Preparing for future outbreaks
Current lessons learned from the ongoing outbreak should be institutionalised. The countries of West Africa certainly need to be well prepared for possible future epidemics. They need to learn also from their current experience, just as Nigeria was able to use the previous experience and structure in handling Lassa fever outbreaks as a model to combat the Ebola virus epidemic. Strong health systems with a robust public health component have to be put in place. Western countries like the USA, UK and France need to show leadership in the area of investigational treatment plans, while also building capacity in Africa generally in the area of viral haemorrhagic fevers.
The UN and WHO, as major health organisations, have to give direction in team building, international surveillance system structures and effective vaccination plans. Funding for research should also be made available to study survivors and define the factors that can mitigate the spread of the disease. They should also show leadership by providing templates for the use of investigational drugs and the ethics relating to management of severe clinically infective cases in intensive care units and dialysis centres, and the use of respirators.
Robust awareness campaigns both locally and internationally will help to improve communication across several countries at risk. More importantly, countries of West Africa have to engage the public on a continuous basis to publicise and effect a preventive strategy against EVD. In addition, the RCP/WACP MDG6 M-PACT project will further improve capacity and leadership to manage current and future epidemics and outbreaks in the subregion.
Conclusion
Although the outbreak is still ongoing in Liberia, Guinea and Sierra Leone, there are indications that the epidemic is subsiding.2 Lessons learnt from Nigeria, Senegal and Ghana can be fed into the control process to further reduce the devastation of this epidemic. The excellent role of local skilled manpower, as seen in Nigeria, calls for a more effective development of human resources for future outbreaks. The role of institutions such as the NFELTP, NCDC and Lagos State Government shows the relevance of focused institutions in the management of health hazards. Continued support of the most affected nations by the USA, UK and France will prevent similar outbreaks by funding the establishment of national field epidemiology and laboratory training programmes in these nations. The current partnership between RCP and WACP is a step in the right direction. When the proposed centres are up and running, they will help build capable HCWs who, among several other things, will be useful in the prevention and control of outbreaks such as EVD.
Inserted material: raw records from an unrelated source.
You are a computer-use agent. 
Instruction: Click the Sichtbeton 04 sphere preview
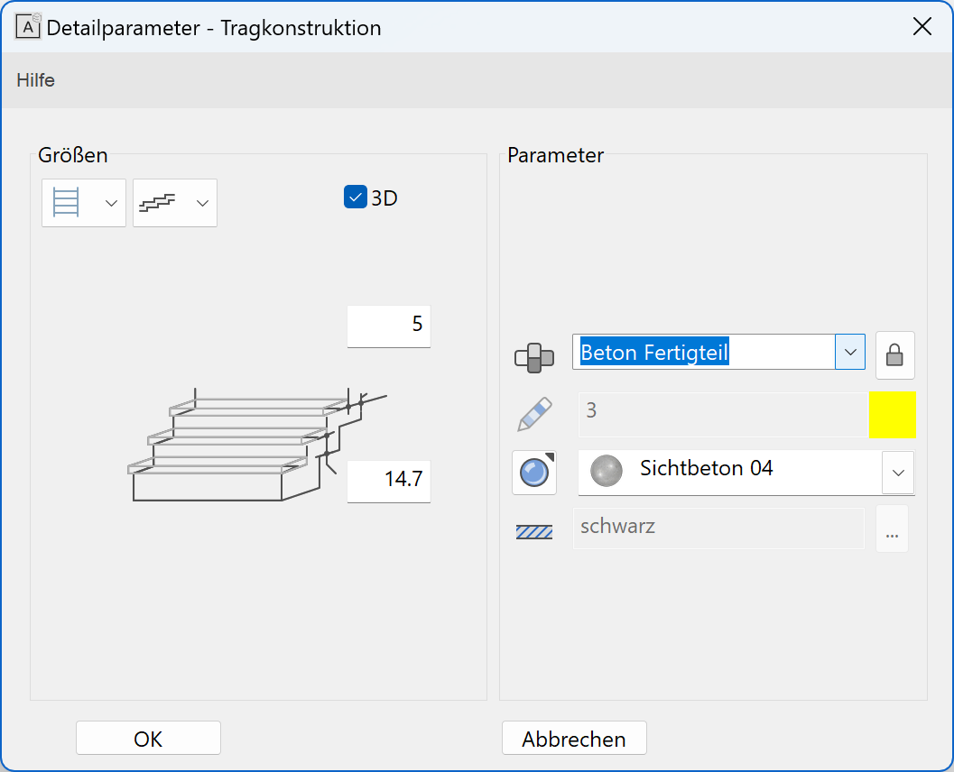[x=607, y=470]
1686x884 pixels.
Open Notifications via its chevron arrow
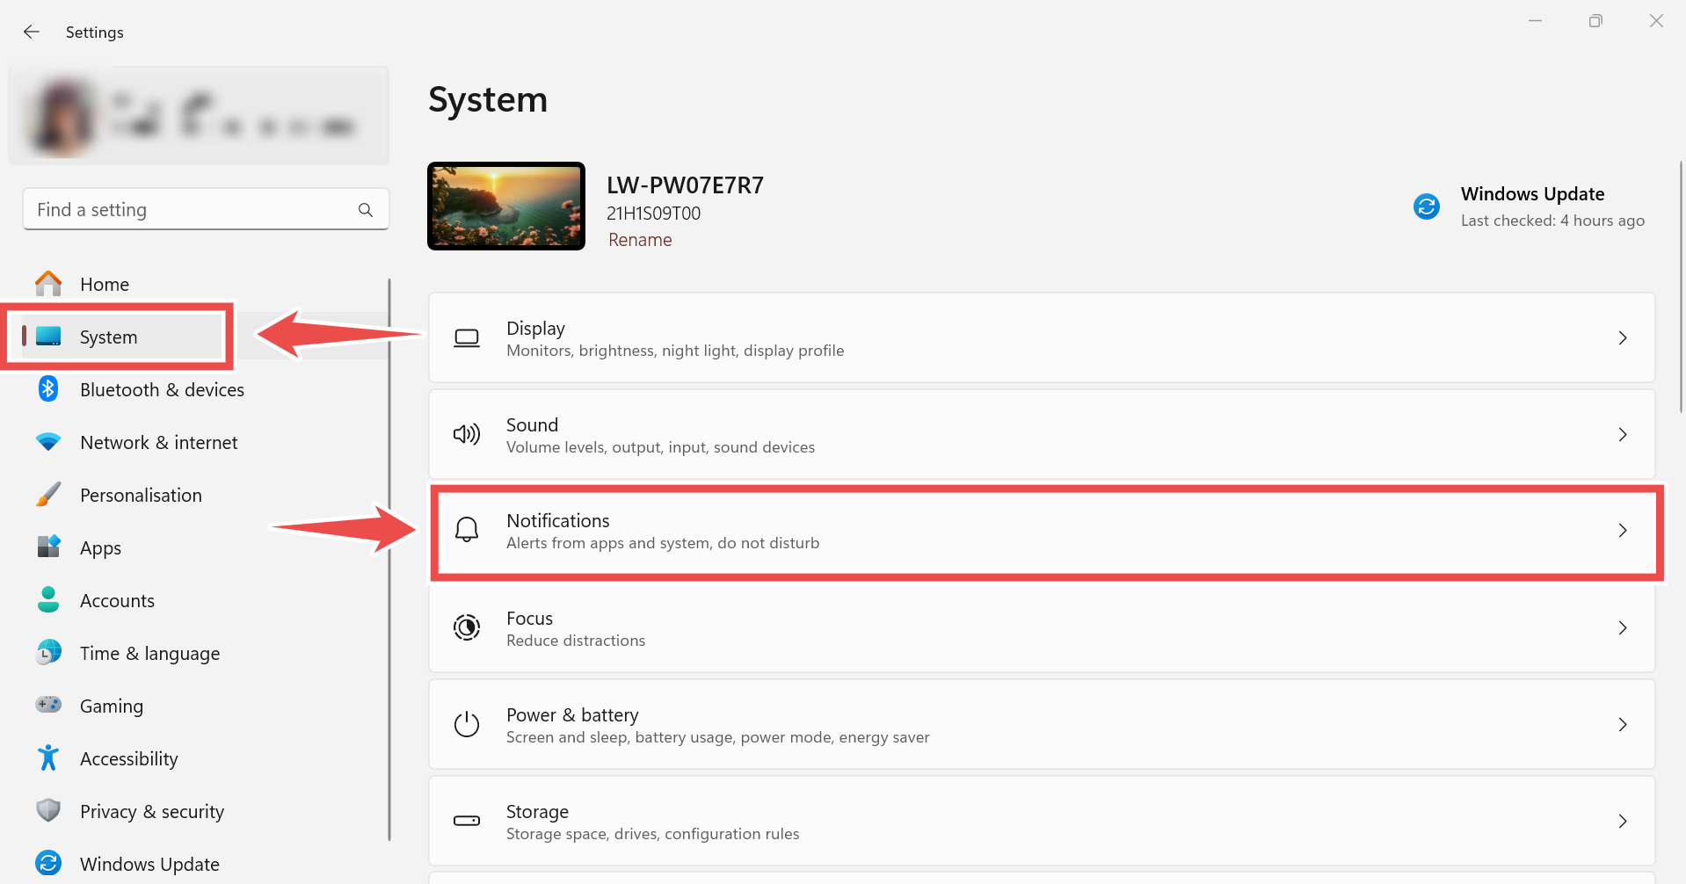pos(1623,531)
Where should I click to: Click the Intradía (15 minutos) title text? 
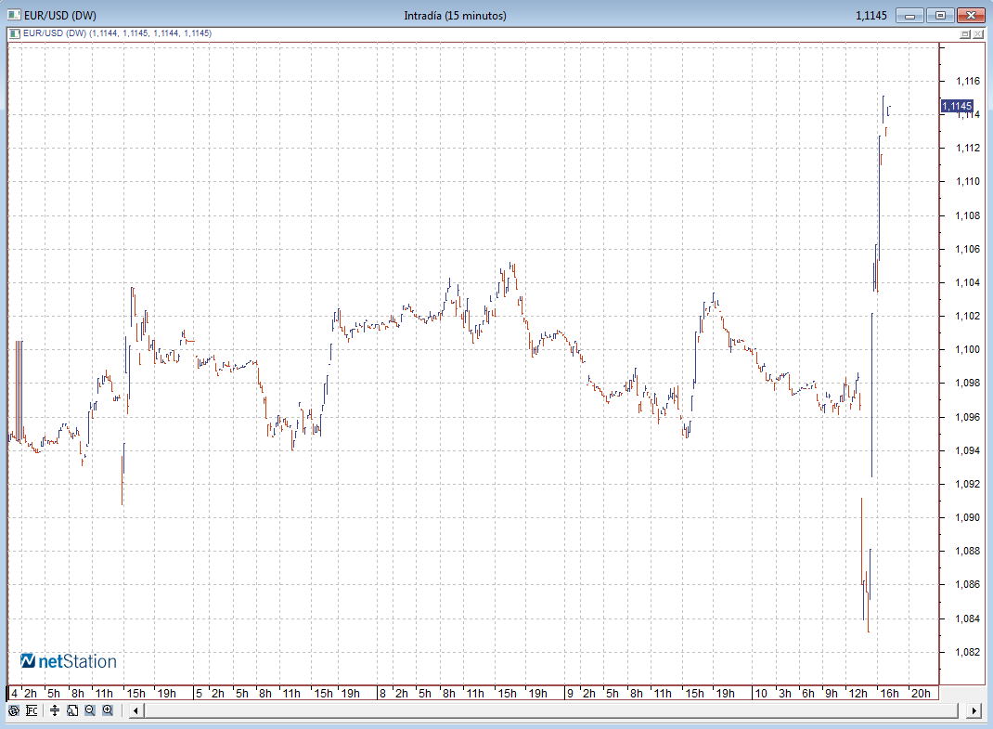pyautogui.click(x=455, y=15)

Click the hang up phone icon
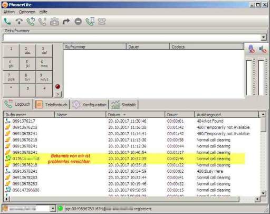point(19,22)
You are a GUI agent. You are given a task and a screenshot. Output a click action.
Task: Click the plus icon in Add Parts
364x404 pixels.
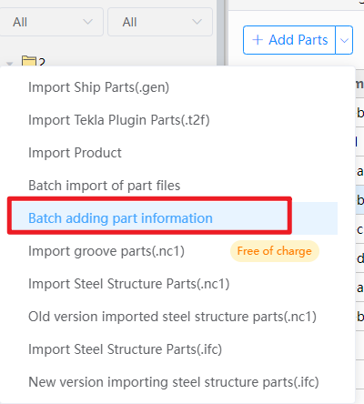[258, 40]
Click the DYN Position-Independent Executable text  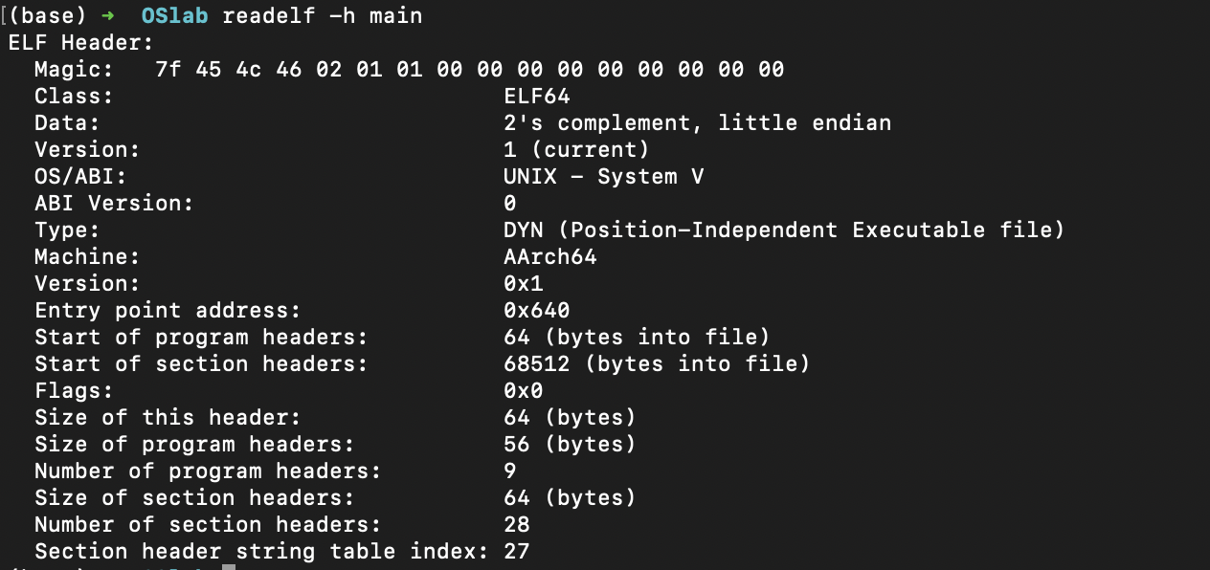click(x=784, y=230)
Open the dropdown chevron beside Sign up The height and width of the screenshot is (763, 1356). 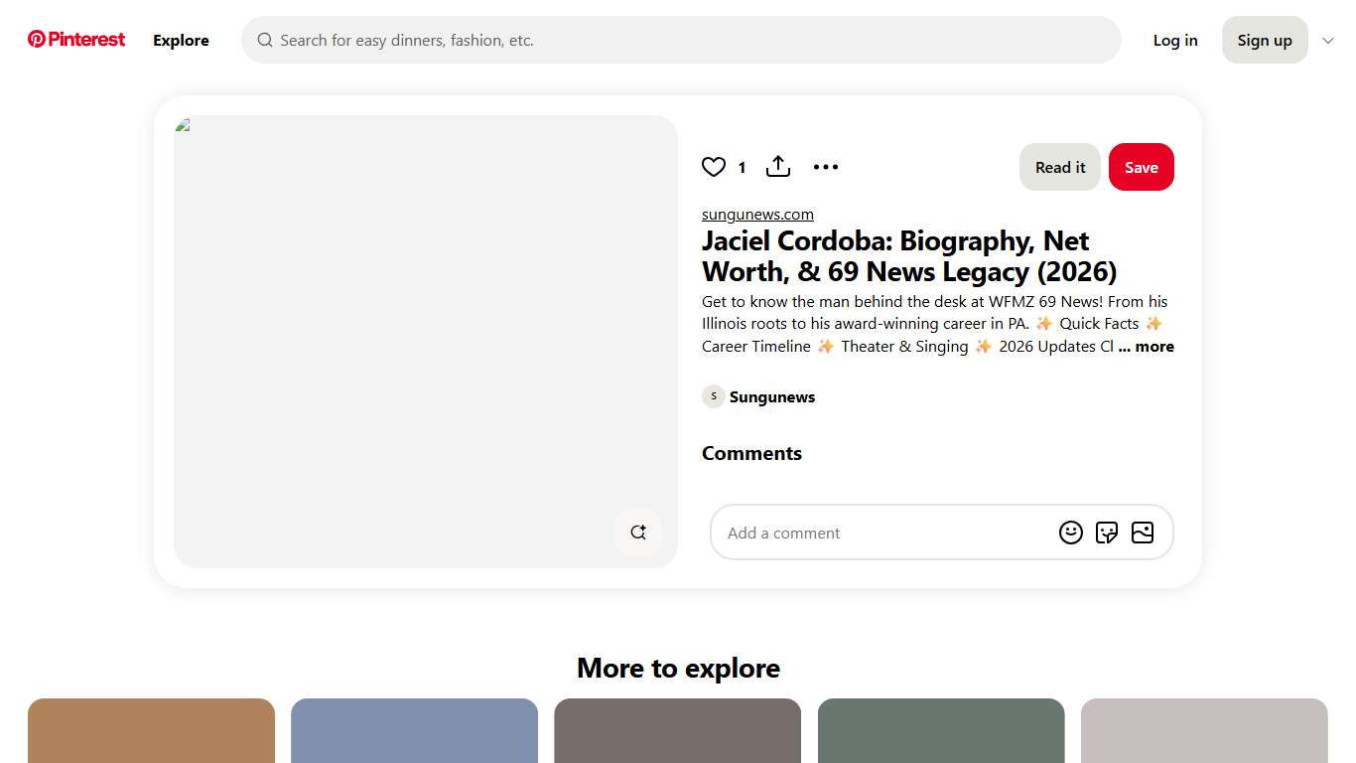coord(1328,40)
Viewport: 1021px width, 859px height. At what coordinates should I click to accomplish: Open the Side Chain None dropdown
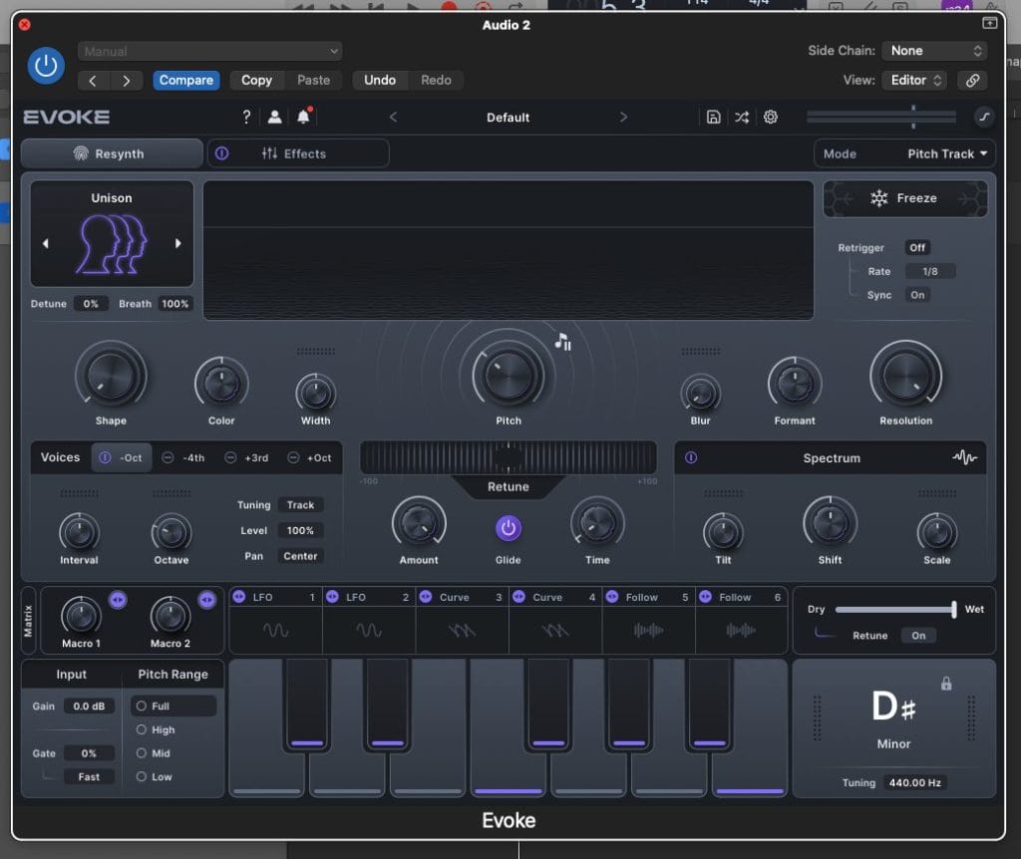coord(935,51)
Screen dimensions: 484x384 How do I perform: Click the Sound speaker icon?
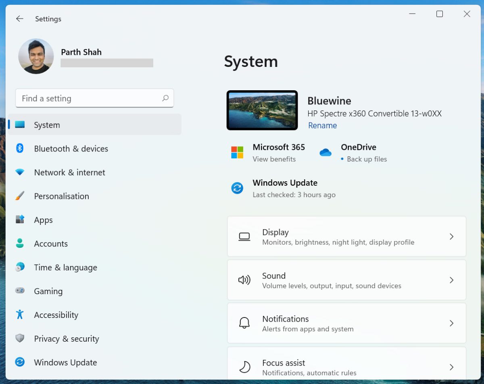coord(244,280)
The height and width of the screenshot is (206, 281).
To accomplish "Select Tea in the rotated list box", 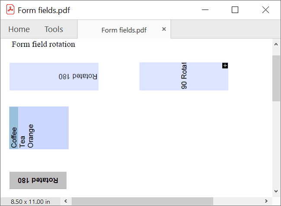I will [x=22, y=128].
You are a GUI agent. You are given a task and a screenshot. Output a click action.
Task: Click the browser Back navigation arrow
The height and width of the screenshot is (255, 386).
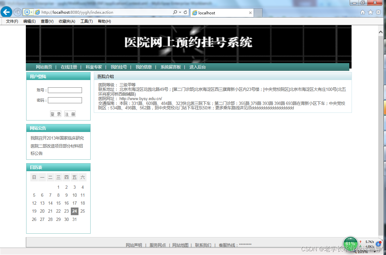click(x=6, y=12)
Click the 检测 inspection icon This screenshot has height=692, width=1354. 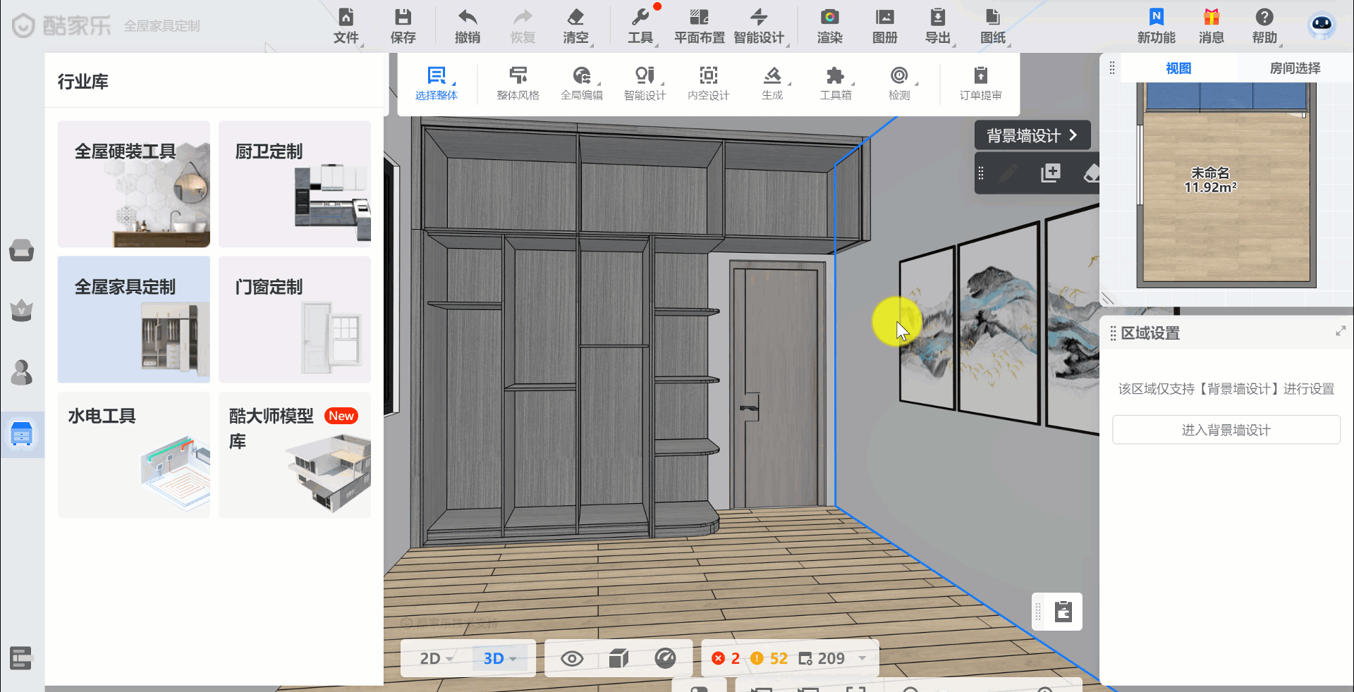[898, 75]
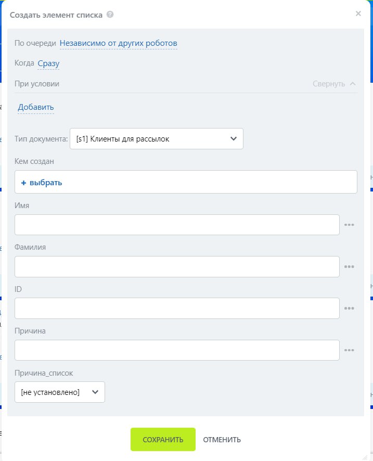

Finally, the gains of the outbreak, such as improved Port Health services, public health activities in Nigeria, hand-washing practices and burial practices should be strengthened and institutionalised.
Acknowledgements
The authors acknowledge Prof Jane Dacre, president of the Royal College of Physicians, for the initial idea to develop this manuscript. We also thank Prof M Lartey (Ghana) and Dr Janice Main (Imperial College, London, UK) for additional information on Ebola prevention.
Declarations
All authors are involved in delivering the joint RCP-WACP M-PACT educational programme on TB, HIV, malaria and disease outbreak management in West Africa in 2015.